### TEXT
'''
The centre-piece of judge quota reform was to free frontline judges
from bureaucratic control in judicial decision that they used to be
subjected to, and to abolish the vetting system that required judges to
submit their draft opinions to leaders for approval, all to facilitate
and promote individualised judging. And indeed, gradually, judging
started to shift away from a collective endeavour with decisions subject
to multiple layers of vetting and approval. The quota system was
successful in placing individualised judging and accountability at the
centre of adjudication in the vast majority of cases and in shifting the
focus of judicial decisions from a fixation on the social impact of a
decision to emphasis on its internal legal quality within an
increasingly self-referencing judicial universe. With the new focus on
the court-centric and rules-based dimension of judging, as the reforms
require, judges do increasingly look for legal guidance to craft a
decision. On the other hand, while the rise of individualised judging
has created space for judges to deliberate individual cases, it does not
reduce judicial accountability. Rather, it created an opportunity for
reconfiguration of the control system. Riding on the tide of
standardisation, a higher court is filling the gap that the reforms
created at the local level and exercising real leadership.
'''
### GIVEN EXERCISE A
Reproduce the entire text on judge quota reform, word for word.

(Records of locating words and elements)
'''
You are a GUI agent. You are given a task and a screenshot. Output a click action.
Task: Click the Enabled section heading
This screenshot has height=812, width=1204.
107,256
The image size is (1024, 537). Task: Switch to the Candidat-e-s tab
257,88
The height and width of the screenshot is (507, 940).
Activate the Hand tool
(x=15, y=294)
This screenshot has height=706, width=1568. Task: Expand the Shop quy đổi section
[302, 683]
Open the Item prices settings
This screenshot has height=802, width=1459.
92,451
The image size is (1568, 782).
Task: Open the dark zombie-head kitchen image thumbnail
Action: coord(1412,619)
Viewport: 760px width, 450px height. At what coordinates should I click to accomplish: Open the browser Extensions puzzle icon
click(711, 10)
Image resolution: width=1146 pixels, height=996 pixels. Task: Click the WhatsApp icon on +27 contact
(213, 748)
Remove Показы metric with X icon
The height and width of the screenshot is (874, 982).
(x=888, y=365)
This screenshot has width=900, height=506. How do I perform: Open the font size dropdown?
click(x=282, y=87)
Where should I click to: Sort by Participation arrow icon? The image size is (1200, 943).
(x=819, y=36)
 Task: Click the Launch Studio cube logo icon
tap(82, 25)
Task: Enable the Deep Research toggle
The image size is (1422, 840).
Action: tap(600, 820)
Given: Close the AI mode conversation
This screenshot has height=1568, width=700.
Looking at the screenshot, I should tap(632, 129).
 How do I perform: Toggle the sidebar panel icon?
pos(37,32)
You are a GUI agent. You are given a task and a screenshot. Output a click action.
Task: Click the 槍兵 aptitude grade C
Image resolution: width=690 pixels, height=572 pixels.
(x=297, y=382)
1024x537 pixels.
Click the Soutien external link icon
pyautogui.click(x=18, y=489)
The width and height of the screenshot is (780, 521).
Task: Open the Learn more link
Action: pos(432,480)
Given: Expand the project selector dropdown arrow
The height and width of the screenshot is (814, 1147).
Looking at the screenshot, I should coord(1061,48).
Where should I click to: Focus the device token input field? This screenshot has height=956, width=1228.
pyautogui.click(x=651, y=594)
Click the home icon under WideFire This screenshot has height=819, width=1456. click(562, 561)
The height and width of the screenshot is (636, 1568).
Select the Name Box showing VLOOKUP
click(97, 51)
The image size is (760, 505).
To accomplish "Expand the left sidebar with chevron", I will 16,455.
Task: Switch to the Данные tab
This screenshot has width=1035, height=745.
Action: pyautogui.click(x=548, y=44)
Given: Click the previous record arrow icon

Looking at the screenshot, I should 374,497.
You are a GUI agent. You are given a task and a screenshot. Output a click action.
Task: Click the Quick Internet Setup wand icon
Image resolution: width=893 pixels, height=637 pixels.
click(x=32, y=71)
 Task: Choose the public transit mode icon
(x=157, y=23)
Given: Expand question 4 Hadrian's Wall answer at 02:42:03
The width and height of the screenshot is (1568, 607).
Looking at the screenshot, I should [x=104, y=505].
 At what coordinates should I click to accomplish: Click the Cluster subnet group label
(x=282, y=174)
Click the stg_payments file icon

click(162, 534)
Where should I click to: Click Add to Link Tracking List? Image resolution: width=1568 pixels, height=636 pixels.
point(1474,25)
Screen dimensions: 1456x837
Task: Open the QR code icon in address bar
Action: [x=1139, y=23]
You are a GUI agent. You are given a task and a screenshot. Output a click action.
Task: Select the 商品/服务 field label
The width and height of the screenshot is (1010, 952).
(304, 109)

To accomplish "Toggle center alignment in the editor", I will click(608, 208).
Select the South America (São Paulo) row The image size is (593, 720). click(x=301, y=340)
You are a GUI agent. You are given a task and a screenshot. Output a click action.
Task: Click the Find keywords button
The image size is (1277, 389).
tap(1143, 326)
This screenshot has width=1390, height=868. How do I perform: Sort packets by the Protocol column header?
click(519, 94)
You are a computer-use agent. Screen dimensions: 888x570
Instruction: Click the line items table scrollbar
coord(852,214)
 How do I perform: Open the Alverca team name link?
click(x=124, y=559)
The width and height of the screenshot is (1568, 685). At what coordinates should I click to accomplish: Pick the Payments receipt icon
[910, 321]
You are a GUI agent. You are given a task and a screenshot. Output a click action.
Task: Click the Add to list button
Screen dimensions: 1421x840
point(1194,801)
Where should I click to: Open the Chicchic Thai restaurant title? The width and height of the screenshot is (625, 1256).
'''
### GIVEN EXERCISE B
In the listing, take the lines starting with the line containing "Remove Показы metric with X icon" and going on through the line containing "(x=819, y=36)", and substitute "screen capture" for "screenshot", leaving everything else unchanged.

### FULL SOLUTION A
The centre-piece of judge quota reform was to free frontline judges
from bureaucratic control in judicial decision that they used to be
subjected to, and to abolish the vetting system that required judges to
submit their draft opinions to leaders for approval, all to facilitate
and promote individualised judging. And indeed, gradually, judging
started to shift away from a collective endeavour with decisions subject
to multiple layers of vetting and approval. The quota system was
successful in placing individualised judging and accountability at the
centre of adjudication in the vast majority of cases and in shifting the
focus of judicial decisions from a fixation on the social impact of a
decision to emphasis on its internal legal quality within an
increasingly self-referencing judicial universe. With the new focus on
the court-centric and rules-based dimension of judging, as the reforms
require, judges do increasingly look for legal guidance to craft a
decision. On the other hand, while the rise of individualised judging
has created space for judges to deliberate individual cases, it does not
reduce judicial accountability. Rather, it created an opportunity for
reconfiguration of the control system. Riding on the tide of
standardisation, a higher court is filling the gap that the reforms
created at the local level and exercising real leadership.

### FULL SOLUTION B
Remove Показы metric with X icon
The height and width of the screen capture is (874, 982).
(x=888, y=365)
This screen capture has width=900, height=506. How do I perform: Open the font size dropdown?
click(x=282, y=87)
Where should I click to: Sort by Participation arrow icon? The image size is (1200, 943).
(x=819, y=36)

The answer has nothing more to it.